-- Written task --
Arrange every one of the records below as a numbered list, leaving out any blank lines.

-- Extracted entries --

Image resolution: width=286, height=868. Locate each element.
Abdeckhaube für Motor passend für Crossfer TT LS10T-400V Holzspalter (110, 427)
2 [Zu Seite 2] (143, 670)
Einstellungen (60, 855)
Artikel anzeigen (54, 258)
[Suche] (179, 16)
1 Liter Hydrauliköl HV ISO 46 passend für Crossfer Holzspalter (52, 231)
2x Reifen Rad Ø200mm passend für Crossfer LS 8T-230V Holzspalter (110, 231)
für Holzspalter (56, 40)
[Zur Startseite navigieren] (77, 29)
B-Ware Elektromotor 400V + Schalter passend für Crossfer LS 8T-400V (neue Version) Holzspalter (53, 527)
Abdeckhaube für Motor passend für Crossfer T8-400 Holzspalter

-- The response --
1. Image resolution: width=286, height=868. Locate each element.
2. Abdeckhaube für Motor passend für Crossfer TT LS10T-400V Holzspalter (110, 427)
3. 2 [Zu Seite 2] (143, 670)
4. Einstellungen (60, 855)
5. Artikel anzeigen (54, 258)
6. [Suche] (179, 16)
7. 1 Liter Hydrauliköl HV ISO 46 passend für Crossfer Holzspalter (52, 231)
8. 2x Reifen Rad Ø200mm passend für Crossfer LS 8T-230V Holzspalter (110, 231)
9. für Holzspalter (56, 40)
10. [Zur Startseite navigieren] (77, 29)
11. B-Ware Elektromotor 400V + Schalter passend für Crossfer LS 8T-400V (neue Version) Holzspalter (53, 527)
12. Abdeckhaube für Motor passend für Crossfer T8-400 Holzspalter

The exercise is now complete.